Significant decrease: A decrease for example in enzymatic activity, gene expression, productivity or yield of a certain product, that is larger than the margin of error inherent in the measurement technique, preferably a decrease by at least about 5% or 10%, preferably by at least about 20% or 25%, more preferably by at least about 50% or 75%, even more preferably by at least about 80% or 85%, most preferably by at least about 90%, 95%, 97%, 98% or 99%.

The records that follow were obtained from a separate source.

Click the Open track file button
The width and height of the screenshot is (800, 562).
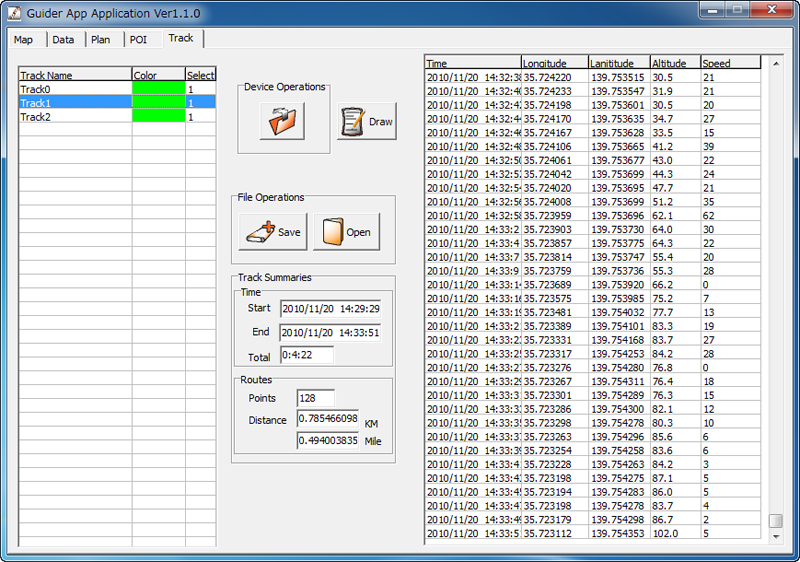[x=346, y=231]
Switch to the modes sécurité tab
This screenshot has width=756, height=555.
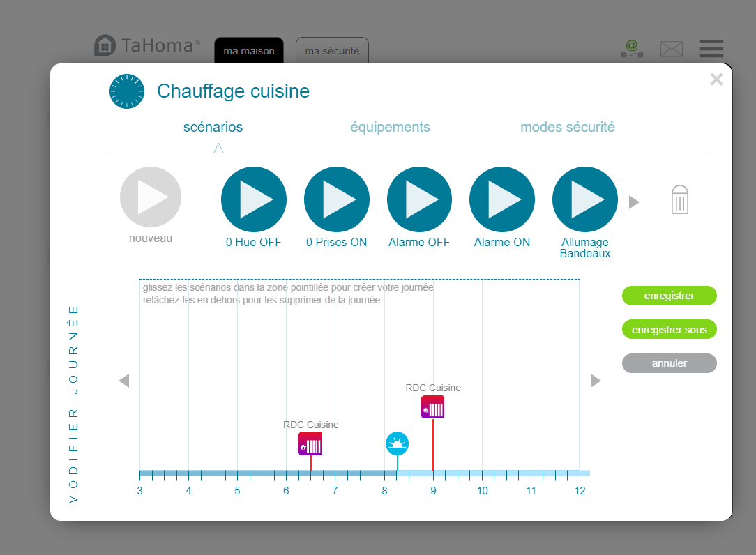567,128
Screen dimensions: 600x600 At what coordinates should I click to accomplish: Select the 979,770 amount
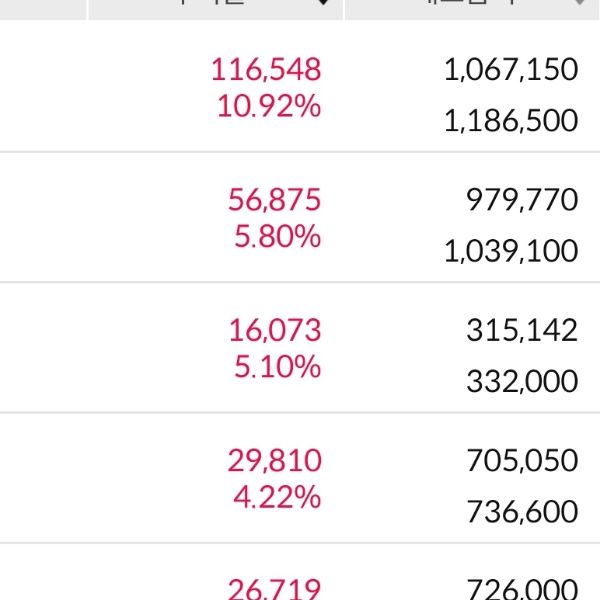522,200
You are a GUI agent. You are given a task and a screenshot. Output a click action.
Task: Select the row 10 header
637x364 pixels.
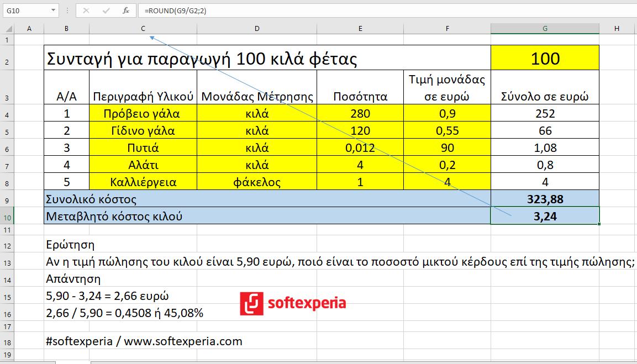[x=7, y=215]
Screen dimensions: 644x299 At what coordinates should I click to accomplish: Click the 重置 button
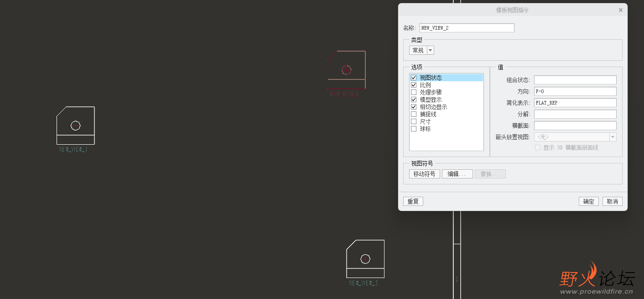(x=413, y=201)
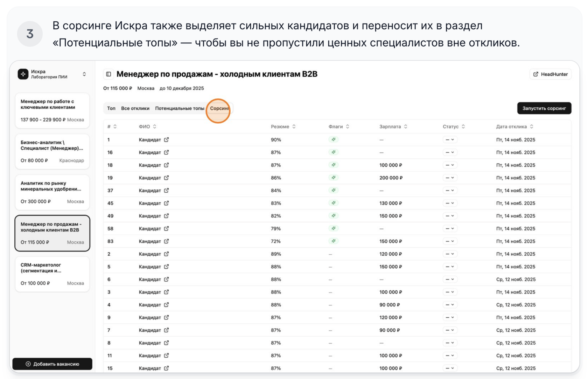Switch to the Потенциальные топы tab
This screenshot has width=588, height=379.
tap(180, 109)
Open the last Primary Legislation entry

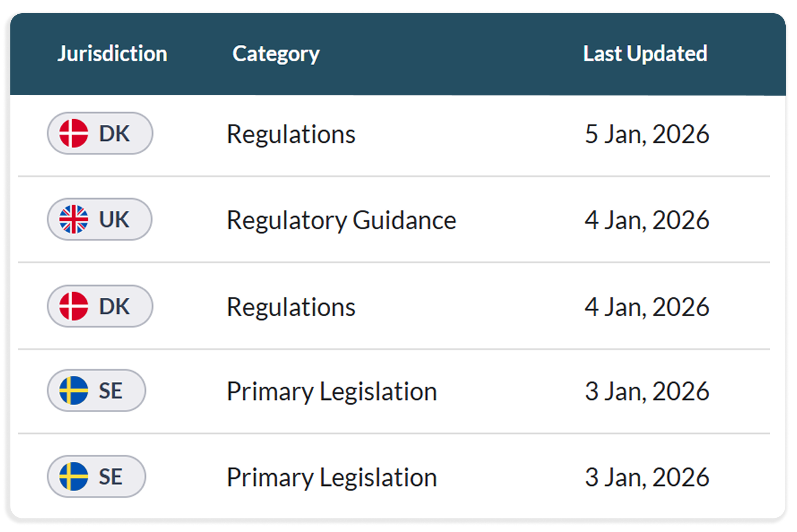[332, 477]
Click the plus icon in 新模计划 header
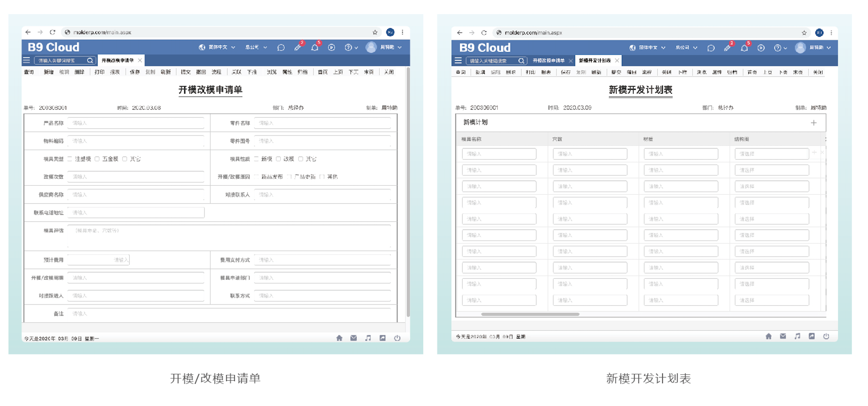868x406 pixels. click(814, 123)
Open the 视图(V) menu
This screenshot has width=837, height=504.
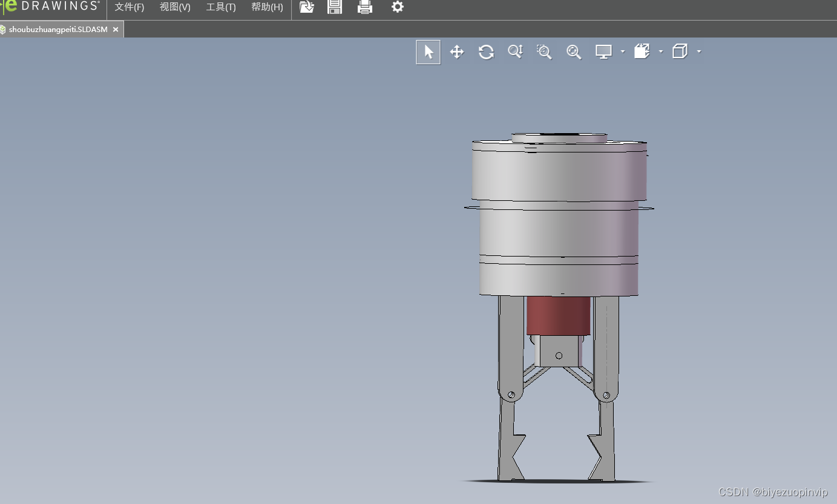click(x=175, y=7)
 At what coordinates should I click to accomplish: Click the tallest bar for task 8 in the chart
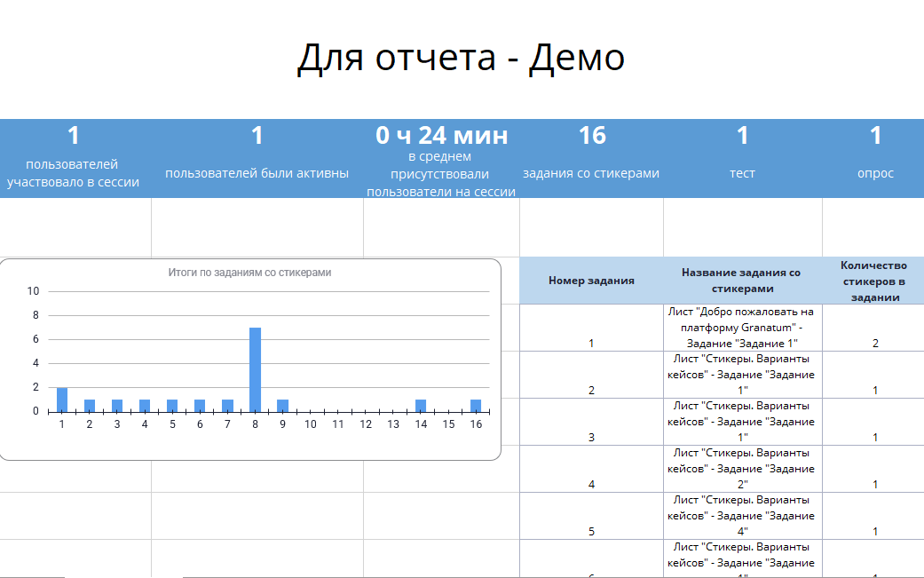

Spacer NA: the term “spacer nucleic acid” or “spacer NA” means a nucleic acid comprising at least 12 bases 100% complementary to the target NA. In the event the spacer NA comprises more than 12 bases, it may be at least 75% complementary to the target NA, preferably at least 80% complementary, more preferably at least 85% complementary, more preferably at least 90% complementary, more preferably at least 95% complementary, more preferably at least 98% complementary most preferably it is 100% complementary to the target NA, wherein the spacer NA comprises at least one stretch of at least 12 bases that are 100% complementary to a stretch of the same number of consecutive bases in the target NA, preferably the spacer NA comprises at least one stretch of at least 15 bases that are 100% complementary to a stretch of the same number of consecutive bases in the target NA, preferably the spacer NA comprises at least one stretch of at least 18 bases that are 100% complementary to a stretch of the same number of consecutive bases in the target NA, more preferably the spacer NA comprises at least one stretch of at least 20 bases that are 100% complementary to a stretch of the same number of consecutive bases in the target NA, even more preferably the spacer NA comprises at least one stretch of at least 25 bases that are 100% complementary to a stretch of the same number of consecutive bases in the target NA, even more preferably the spacer NA comprises at least one stretch of at least 50 bases that are 100% complementary to a stretch of the same number of consecutive bases in the target NA. The spacer NA is covalently linked to a scaffold NA. If the scaffold NA is consisting of two nucleic acid molecules, the spacer is covalently linked to one molecule of a scaffold NA.
Scaffold NA: the scaffold nucleic acid or scaffold NA comprises a nucleic acid forming a secondary structure comprising at least one hairpin, preferably at least two hairpins and/or a sequence that is/are bound by the site directed nucleic acid modifying polypeptide. Such site directed nucleic acid modifying polypeptides are known in the art, for example in WO/2014/150624; WO/2014/204728. The scaffold NA further comprises two regions each comprising at least eight bases being complementary to each other, hence capable to hybridize forming a double-stranded structure. If said regions of at least eight bases complementary to each other are comprising more than eight bases, each region comprises at least eight bases that are complementary to at least eight bases of the other region. The two complementary regions of the scaffold NA may be covalently linked to each other via a linker molecule forming a hairpin structure or may consist of two independent nucleic acid molecules.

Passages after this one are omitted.